La chère est triste

François Simon dresse un sombre tableau des tables actuelles. Un livre cinglant et documenté.

Jean-Claude Renard  • 6 novembre 2008 abonné·es

Dans le métier, on dit de lui qu’il a la virgule assassine. Il est aussi le seul respectable.
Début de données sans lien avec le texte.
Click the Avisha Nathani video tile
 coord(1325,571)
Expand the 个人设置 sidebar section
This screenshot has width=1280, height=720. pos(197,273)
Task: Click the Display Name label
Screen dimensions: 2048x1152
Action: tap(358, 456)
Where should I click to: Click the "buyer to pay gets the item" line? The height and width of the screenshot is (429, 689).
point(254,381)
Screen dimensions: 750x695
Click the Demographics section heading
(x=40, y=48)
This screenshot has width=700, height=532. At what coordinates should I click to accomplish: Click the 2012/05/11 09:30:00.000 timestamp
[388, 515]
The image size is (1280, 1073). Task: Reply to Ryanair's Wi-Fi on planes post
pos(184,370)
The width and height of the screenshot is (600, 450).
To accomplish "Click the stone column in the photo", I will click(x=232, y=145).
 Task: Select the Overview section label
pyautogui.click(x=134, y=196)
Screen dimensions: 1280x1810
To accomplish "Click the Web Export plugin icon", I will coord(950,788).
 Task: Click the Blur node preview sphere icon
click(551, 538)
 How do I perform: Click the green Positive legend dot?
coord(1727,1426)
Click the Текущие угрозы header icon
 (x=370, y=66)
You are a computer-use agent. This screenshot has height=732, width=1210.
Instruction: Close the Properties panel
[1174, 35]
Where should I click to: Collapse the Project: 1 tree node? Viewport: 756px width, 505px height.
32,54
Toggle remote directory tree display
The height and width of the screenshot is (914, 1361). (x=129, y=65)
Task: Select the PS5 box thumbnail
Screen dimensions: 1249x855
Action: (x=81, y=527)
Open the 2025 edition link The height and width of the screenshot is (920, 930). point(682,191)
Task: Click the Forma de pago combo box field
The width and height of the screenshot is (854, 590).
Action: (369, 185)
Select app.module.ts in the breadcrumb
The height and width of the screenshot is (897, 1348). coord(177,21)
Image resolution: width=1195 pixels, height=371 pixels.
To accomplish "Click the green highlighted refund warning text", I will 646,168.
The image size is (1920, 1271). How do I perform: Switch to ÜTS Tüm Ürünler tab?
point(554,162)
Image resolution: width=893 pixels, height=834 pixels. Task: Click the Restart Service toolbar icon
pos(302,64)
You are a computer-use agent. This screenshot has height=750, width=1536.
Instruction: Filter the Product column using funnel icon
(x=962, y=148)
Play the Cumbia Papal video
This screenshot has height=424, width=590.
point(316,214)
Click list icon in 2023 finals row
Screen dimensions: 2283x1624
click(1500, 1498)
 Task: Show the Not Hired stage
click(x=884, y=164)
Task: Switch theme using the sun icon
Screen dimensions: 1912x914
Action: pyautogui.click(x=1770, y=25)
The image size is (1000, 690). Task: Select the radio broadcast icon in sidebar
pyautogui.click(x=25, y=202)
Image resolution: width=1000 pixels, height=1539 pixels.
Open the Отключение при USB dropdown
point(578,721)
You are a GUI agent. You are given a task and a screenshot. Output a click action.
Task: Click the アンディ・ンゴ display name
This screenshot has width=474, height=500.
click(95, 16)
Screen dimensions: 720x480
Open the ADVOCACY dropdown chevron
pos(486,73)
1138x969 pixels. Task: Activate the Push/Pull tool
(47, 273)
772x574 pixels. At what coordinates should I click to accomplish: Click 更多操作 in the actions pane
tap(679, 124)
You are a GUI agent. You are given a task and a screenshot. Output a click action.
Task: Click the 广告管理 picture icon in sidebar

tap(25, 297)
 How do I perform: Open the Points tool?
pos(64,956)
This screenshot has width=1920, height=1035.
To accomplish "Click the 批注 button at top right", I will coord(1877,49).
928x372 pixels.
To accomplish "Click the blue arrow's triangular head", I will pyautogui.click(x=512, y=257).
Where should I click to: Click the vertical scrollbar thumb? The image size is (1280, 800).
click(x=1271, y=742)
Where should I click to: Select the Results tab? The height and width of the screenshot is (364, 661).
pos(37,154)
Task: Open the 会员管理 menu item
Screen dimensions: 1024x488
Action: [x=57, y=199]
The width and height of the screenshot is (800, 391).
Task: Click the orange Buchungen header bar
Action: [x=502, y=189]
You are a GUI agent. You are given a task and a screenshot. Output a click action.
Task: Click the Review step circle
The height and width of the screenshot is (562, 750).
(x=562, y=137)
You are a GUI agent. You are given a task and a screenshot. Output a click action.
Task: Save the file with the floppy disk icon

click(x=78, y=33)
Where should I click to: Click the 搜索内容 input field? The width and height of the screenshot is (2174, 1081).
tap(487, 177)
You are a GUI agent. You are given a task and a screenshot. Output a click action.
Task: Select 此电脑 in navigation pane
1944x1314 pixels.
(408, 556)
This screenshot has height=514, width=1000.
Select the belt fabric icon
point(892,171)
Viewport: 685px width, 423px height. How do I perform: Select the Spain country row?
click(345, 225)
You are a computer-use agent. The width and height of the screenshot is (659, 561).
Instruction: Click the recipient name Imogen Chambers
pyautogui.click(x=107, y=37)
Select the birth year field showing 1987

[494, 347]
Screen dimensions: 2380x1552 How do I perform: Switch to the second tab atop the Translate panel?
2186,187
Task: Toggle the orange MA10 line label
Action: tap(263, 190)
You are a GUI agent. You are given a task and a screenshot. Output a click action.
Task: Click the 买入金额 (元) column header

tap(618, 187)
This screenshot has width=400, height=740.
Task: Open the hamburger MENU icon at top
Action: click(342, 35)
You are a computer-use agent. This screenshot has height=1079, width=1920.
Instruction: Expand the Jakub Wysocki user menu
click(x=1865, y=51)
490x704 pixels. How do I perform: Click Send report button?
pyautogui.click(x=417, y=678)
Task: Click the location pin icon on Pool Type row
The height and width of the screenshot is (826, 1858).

Forcément, puisque dans une cosmogonie de raclures soudoyées, d’illustres branques gavés, toujours invités, il est le seul à cassegrainer incognito. François Simon est chroniqueur gastronomique au Figaro , persistant sur Paris-Première , visage flouté. Son dernier opus, Pique-assiette, confirme la marque de fabrique de l’auteur. L’essai se veut un billet d’humeur, livrant la température de la casserole actuelle. Il y a matière quand, en moins de dix ans, la gastronomie est passée de la franche régalade à l’exercice de style, avec une assiette surfaite, affreusement onéreuse.
Simon déplore ici l’absence des cuisiniers à leurs fourneaux, relayés par des seconds déclinant à l’infini la leçon du maître pendant qu’ils cache­tonnent en Asie, en Angleterre, aux États-Unis (Bocuse, Ducasse, Robuchon, ajoutons Gagnaire), ânonnant les plats de la maison mère ; l’exportation d’une cuisine française « de cour, insupportable dans sa suffisance […], qu’une pincée d’enthousiastes essayent de vendre à l’Unesco » sous couvert de patrimoine ; le génie du catalan Ferran Adria, « copié à la truelle » à travers l’Hexagone (de Veyrat à Klein). Ce sont là quelques exemples sonnant l’échafaud, parmi d’autres, dans un sombre tableau.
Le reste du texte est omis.